_Work order_
Exclude every picture. Output verbatim the lines from the one containing "Task: Open the 基本信息 menu" to the end of the data.

_Source information_

____________________

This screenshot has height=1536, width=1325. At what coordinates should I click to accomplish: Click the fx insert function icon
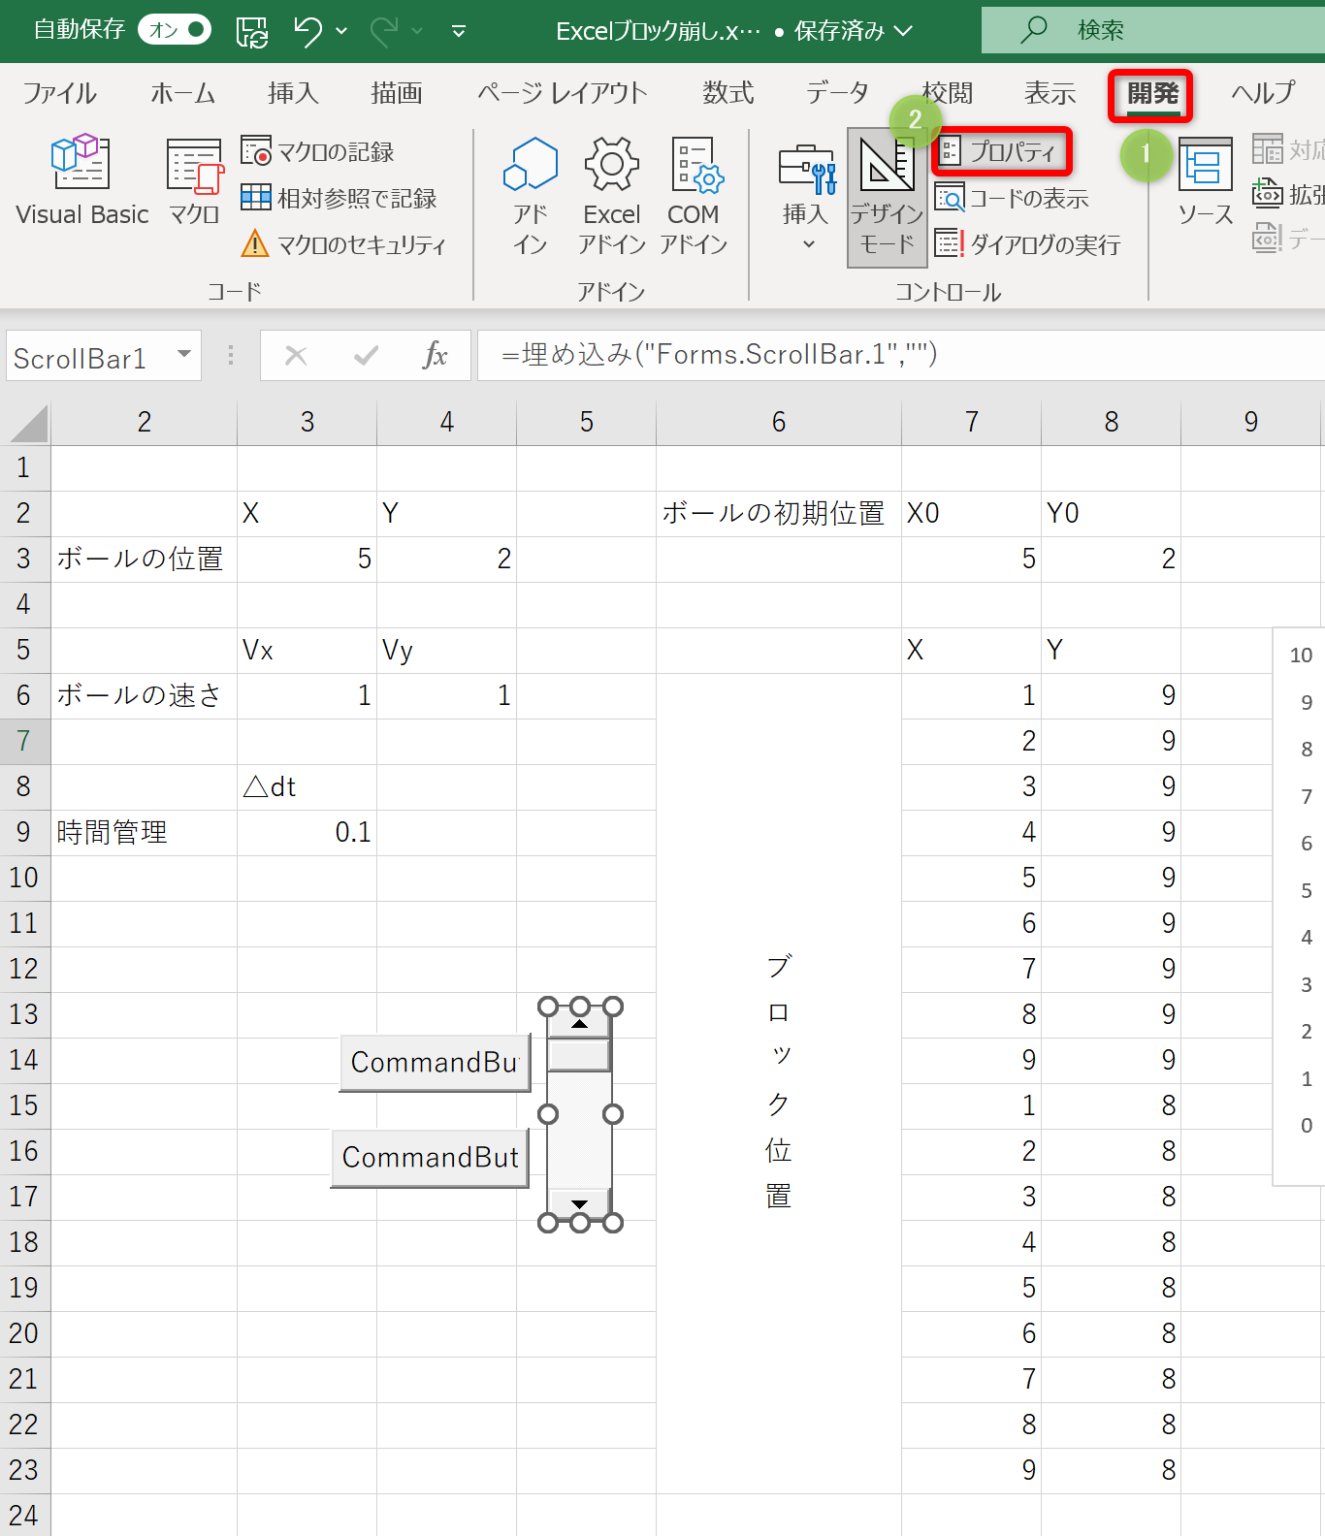tap(435, 356)
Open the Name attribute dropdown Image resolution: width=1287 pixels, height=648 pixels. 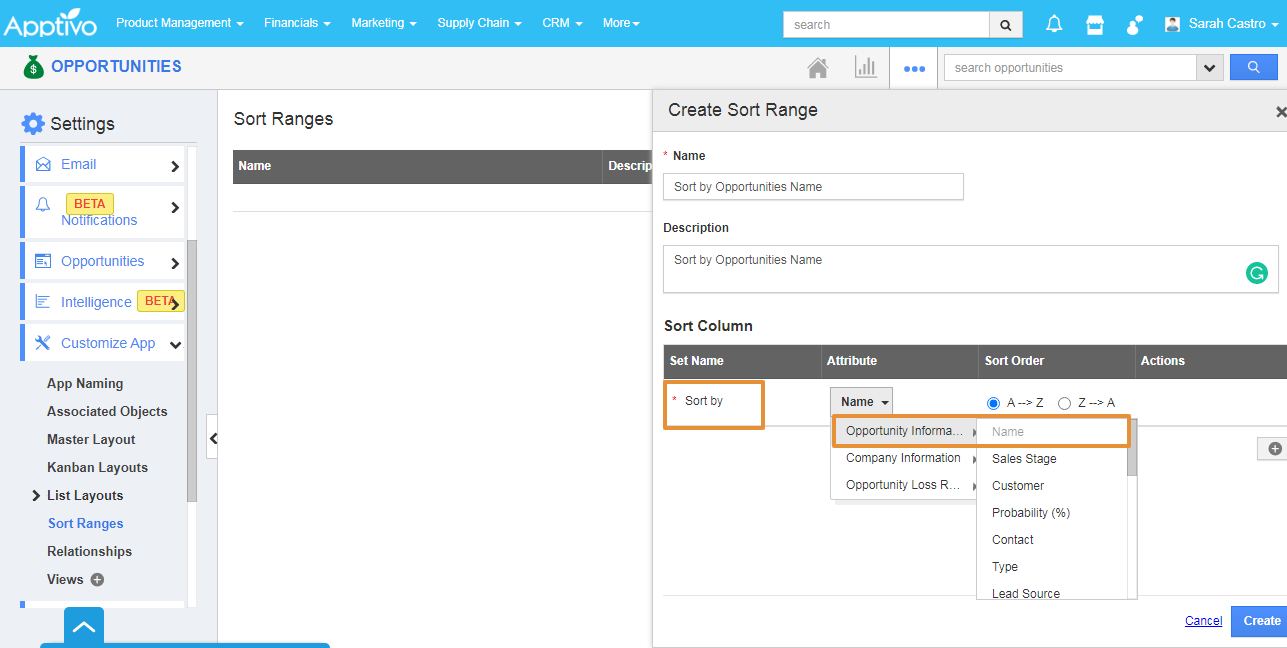pos(861,402)
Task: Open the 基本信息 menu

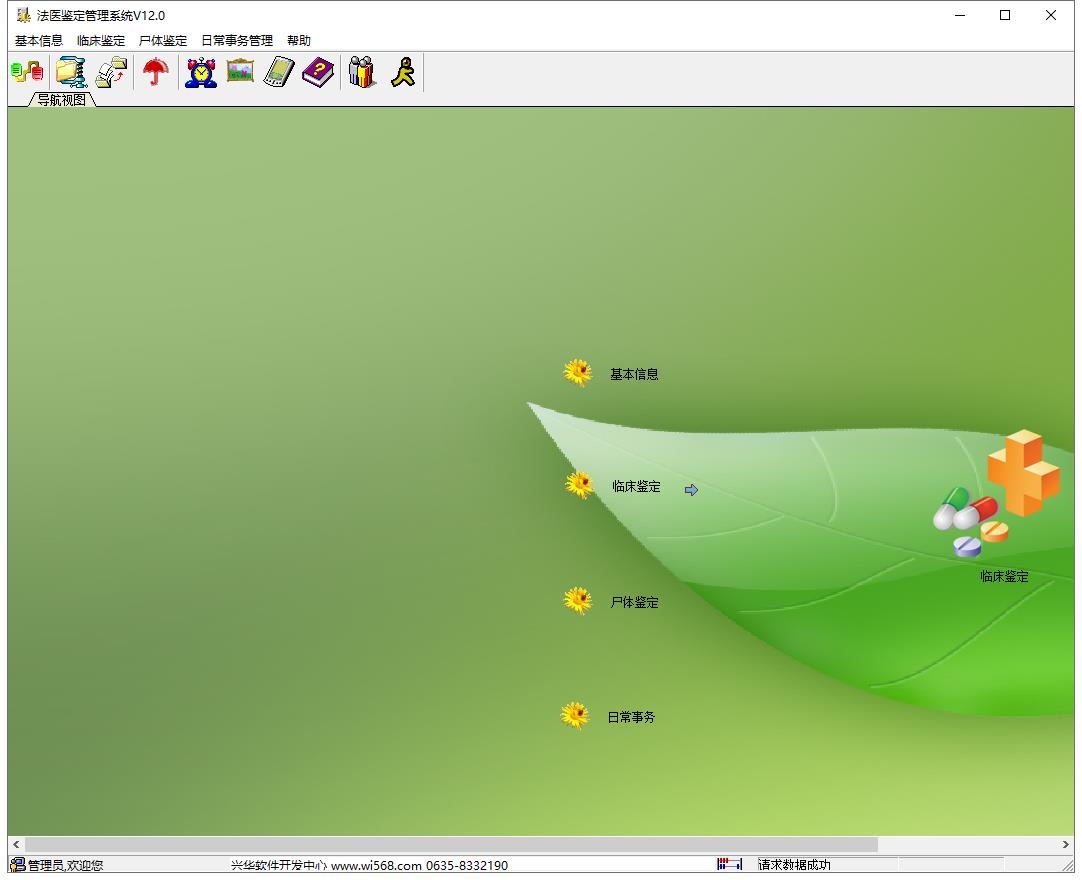Action: pyautogui.click(x=39, y=41)
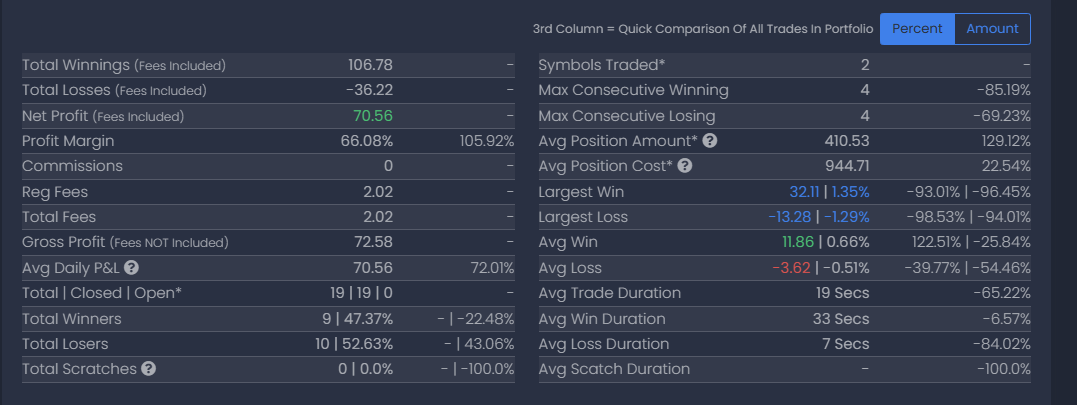Click help icon beside Avg Position Cost
The width and height of the screenshot is (1077, 405).
point(685,166)
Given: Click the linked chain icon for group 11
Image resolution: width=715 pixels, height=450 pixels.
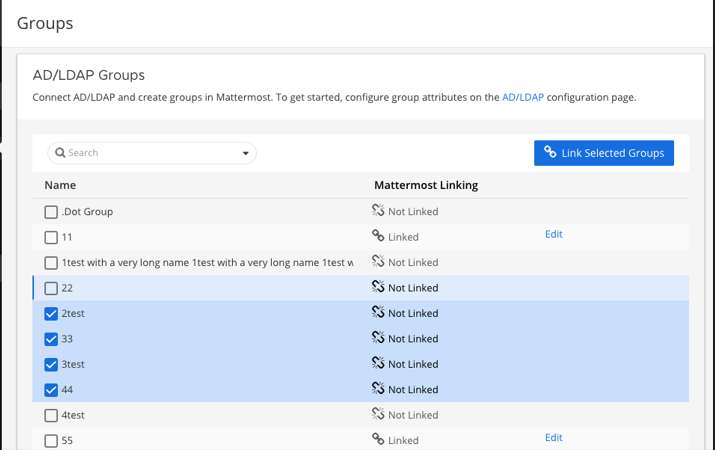Looking at the screenshot, I should 378,236.
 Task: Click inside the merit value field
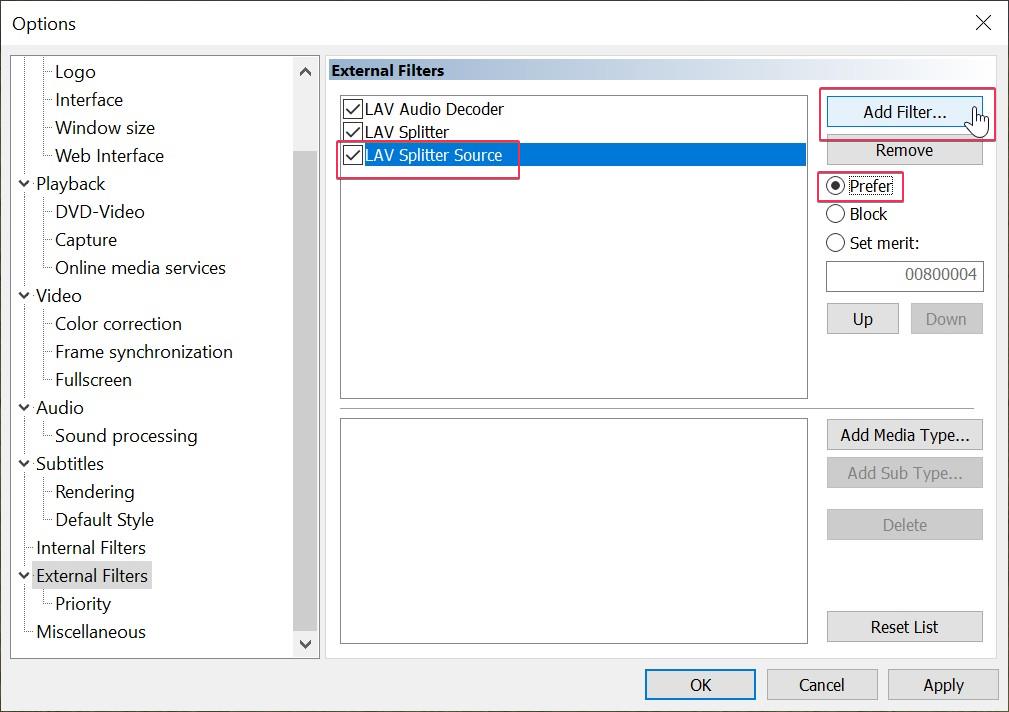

____________________

_Response_
Task: Open the 基本信息 menu

Action: pyautogui.click(x=39, y=41)
Click help icon beside Avg Position Cost
The width and height of the screenshot is (1077, 405).
point(685,166)
Given: Click the linked chain icon for group 11
Image resolution: width=715 pixels, height=450 pixels.
Looking at the screenshot, I should 378,236.
 Task: Click inside the merit value field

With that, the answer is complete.